_PROVIDED RECORDS_:
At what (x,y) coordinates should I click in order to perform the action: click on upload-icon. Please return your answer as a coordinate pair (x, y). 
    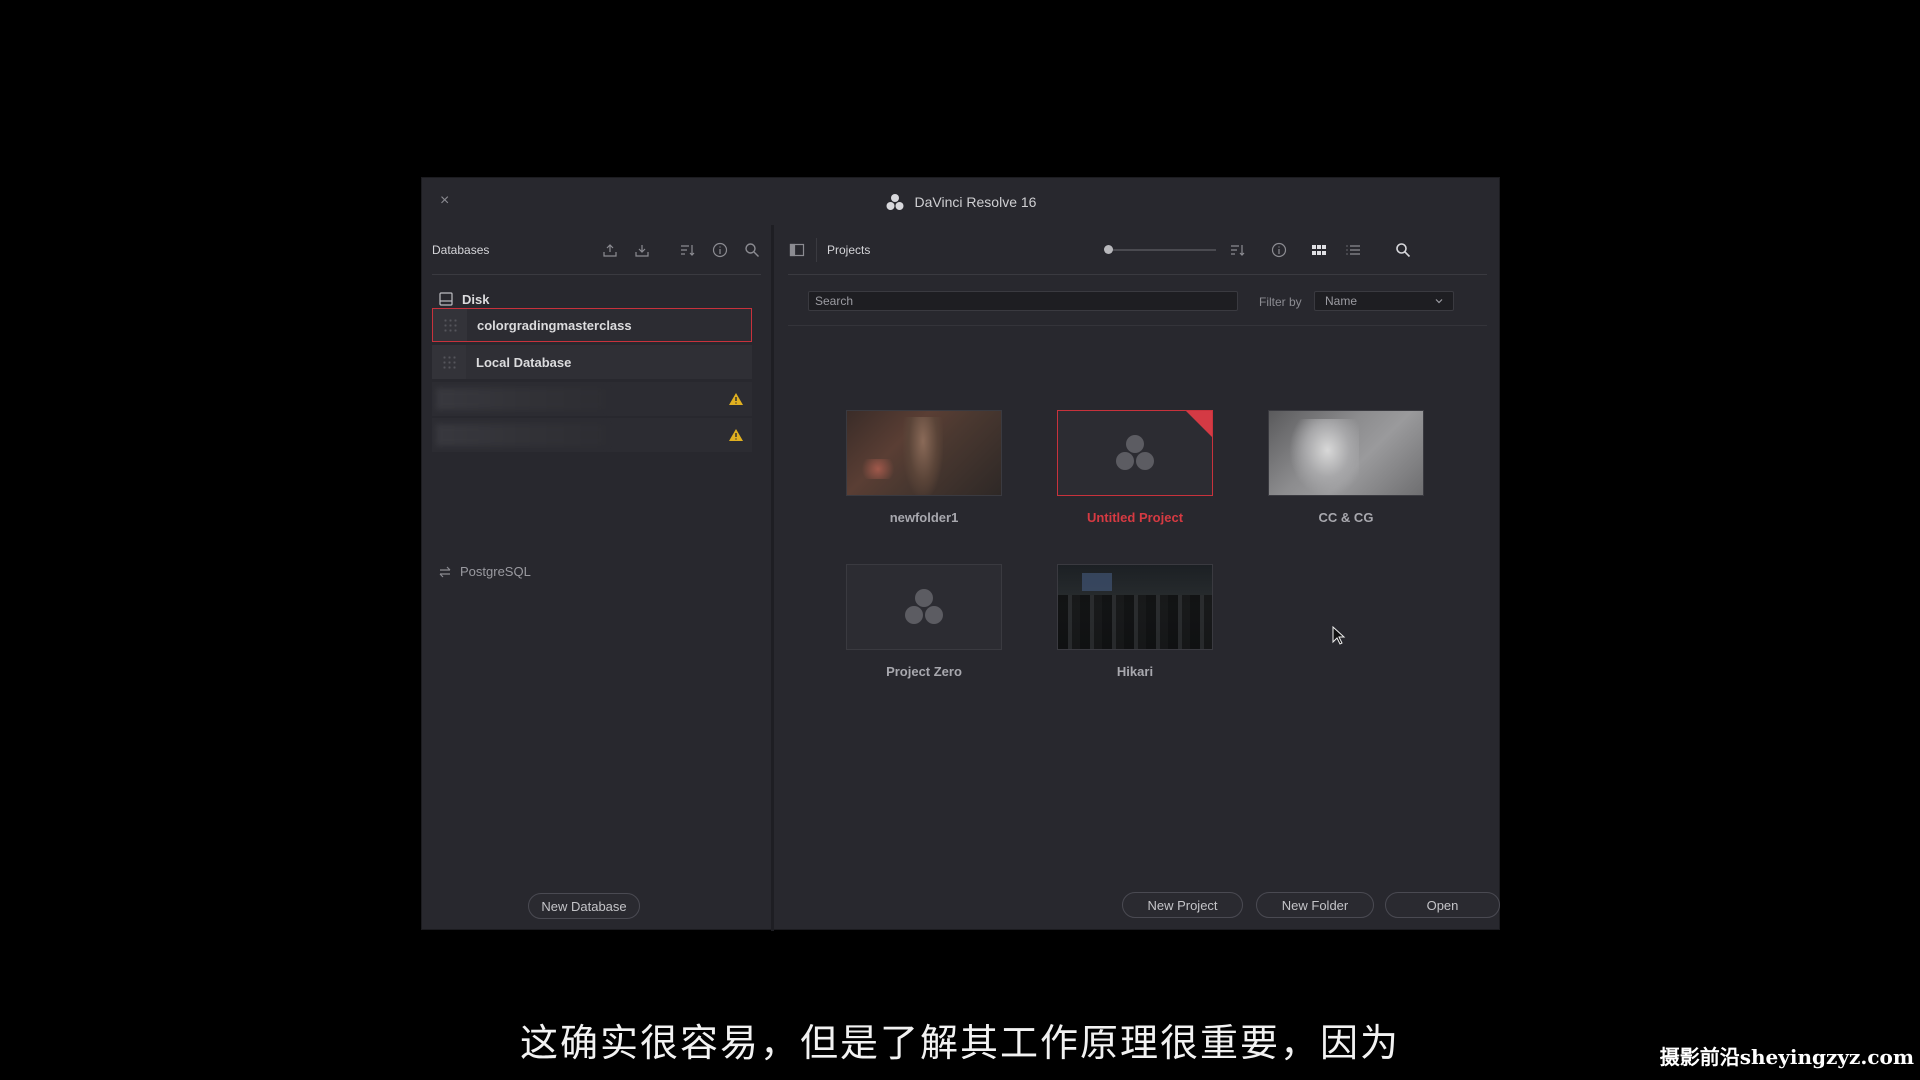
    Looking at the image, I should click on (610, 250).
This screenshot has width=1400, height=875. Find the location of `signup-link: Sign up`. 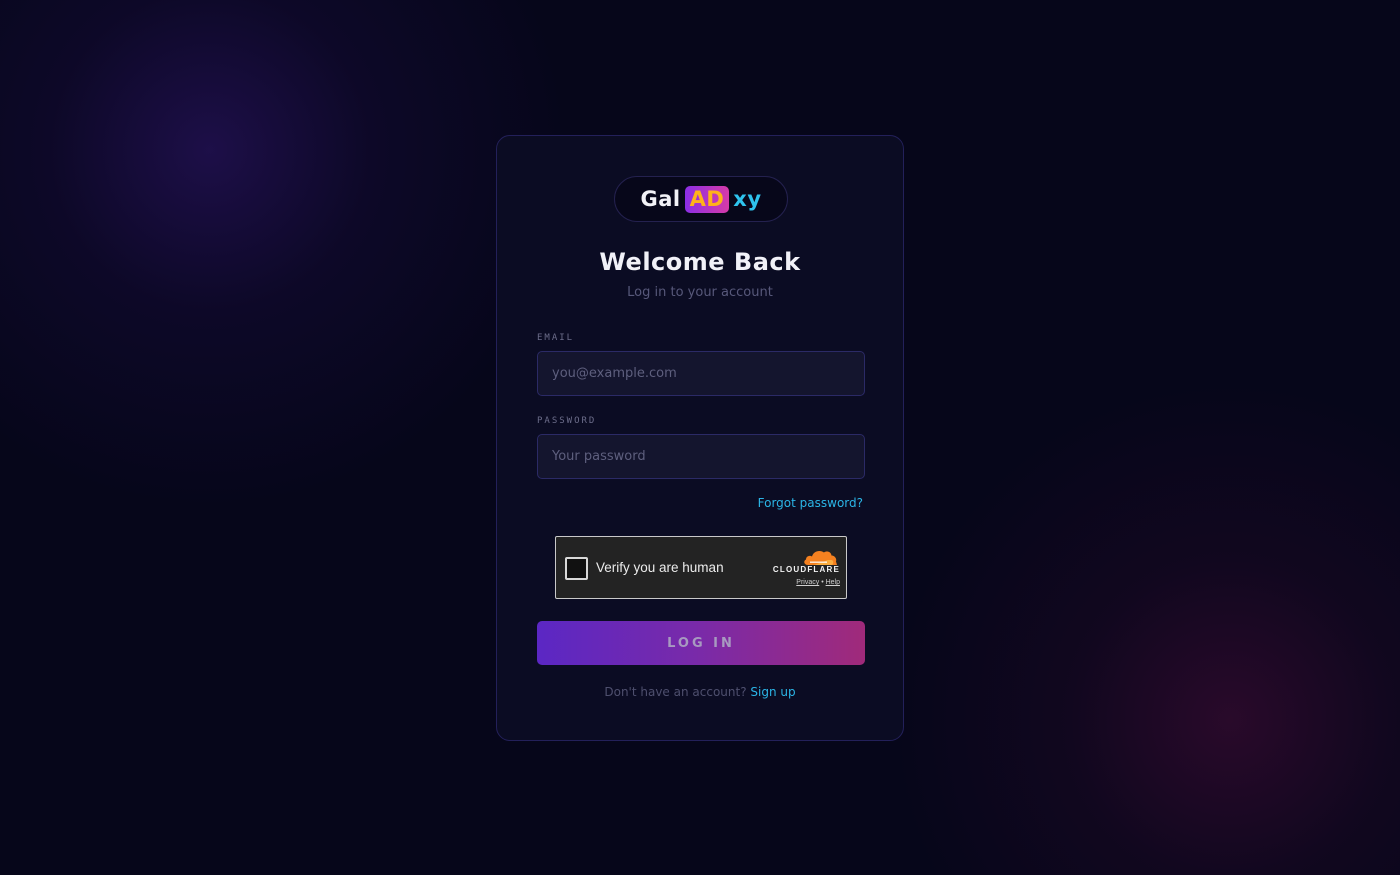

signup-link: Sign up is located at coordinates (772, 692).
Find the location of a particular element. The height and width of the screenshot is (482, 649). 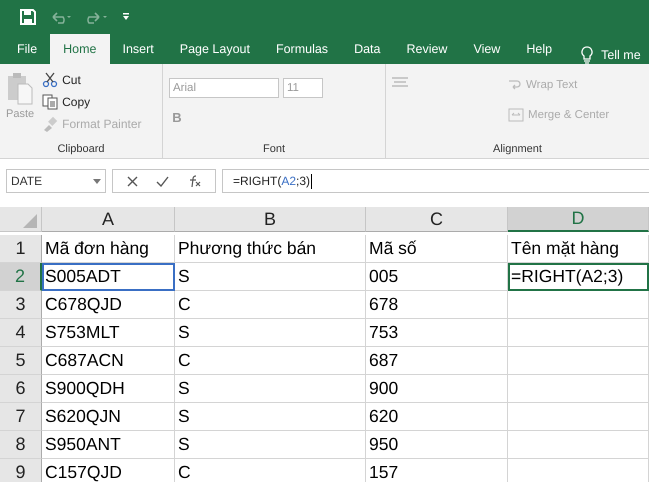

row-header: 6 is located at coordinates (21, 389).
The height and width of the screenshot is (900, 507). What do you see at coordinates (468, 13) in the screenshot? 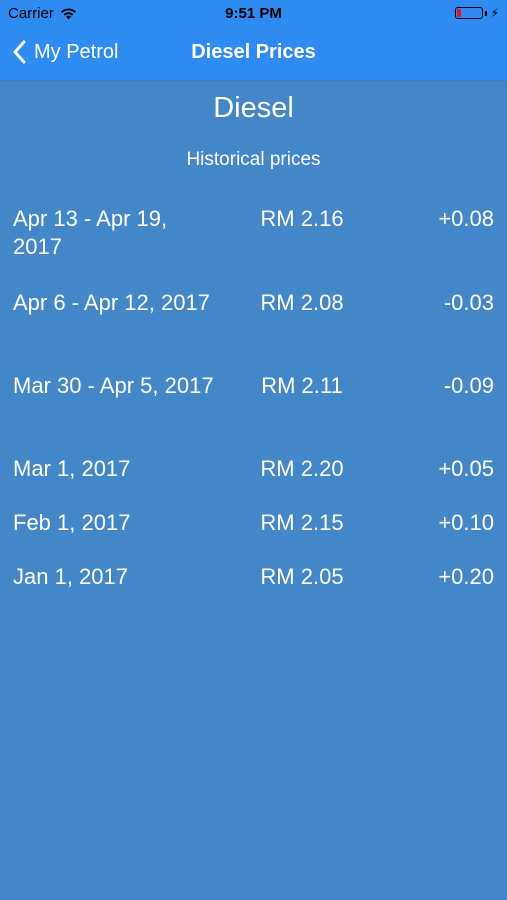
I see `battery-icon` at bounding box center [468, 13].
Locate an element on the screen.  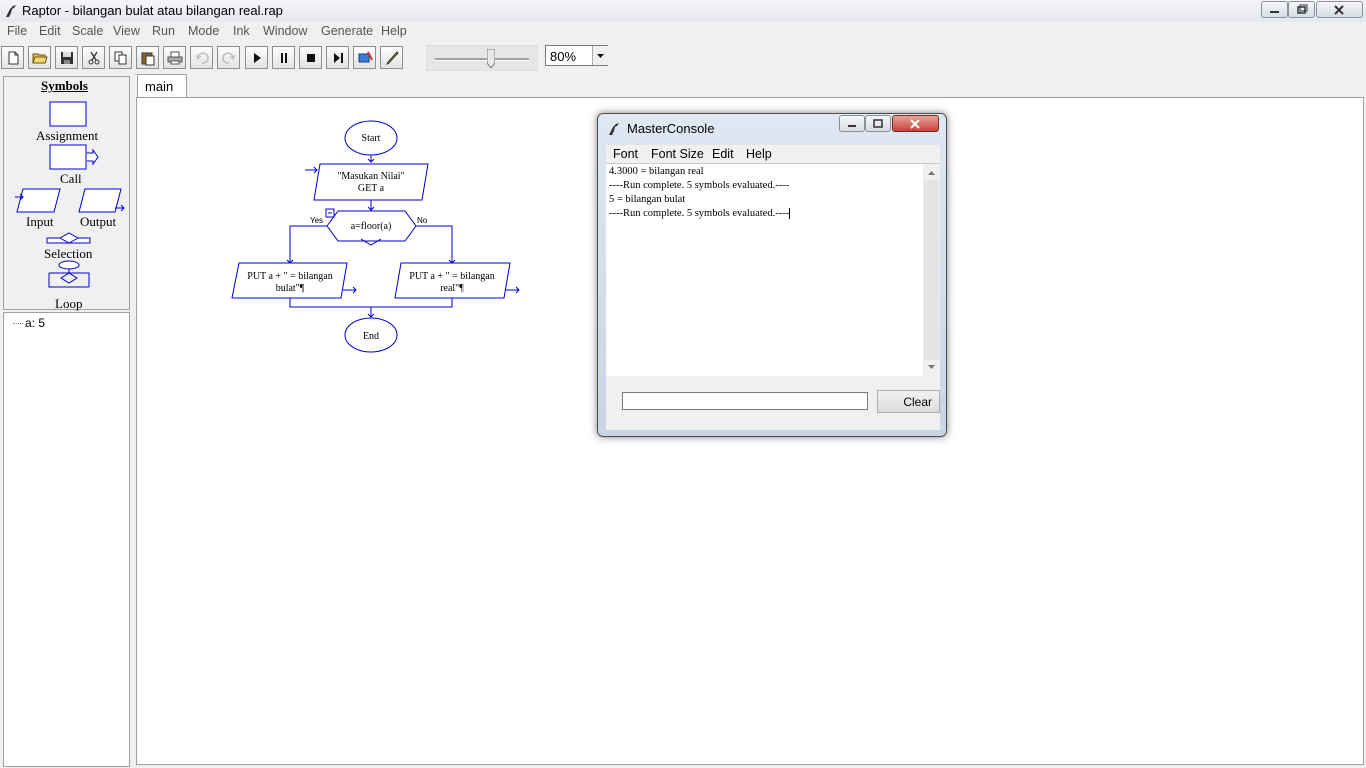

_TASK STATEMENT_:
Return every item above verbatim, leaving out the pictures.

_RESPONSE TO THIS TASK_:
At what (x,y) coordinates should I click in order to perform the action: click on upload-icon. Please return your answer as a coordinate pair (x, y). 
    Looking at the image, I should click on (610, 250).
This screenshot has width=1400, height=875. Find the location of `signup-link: Sign up`. 

signup-link: Sign up is located at coordinates (772, 692).
Find the location of a particular element. The height and width of the screenshot is (482, 649). 

row-header: 6 is located at coordinates (21, 389).
The height and width of the screenshot is (900, 507). What do you see at coordinates (468, 13) in the screenshot? 
I see `battery-icon` at bounding box center [468, 13].
Locate an element on the screen.  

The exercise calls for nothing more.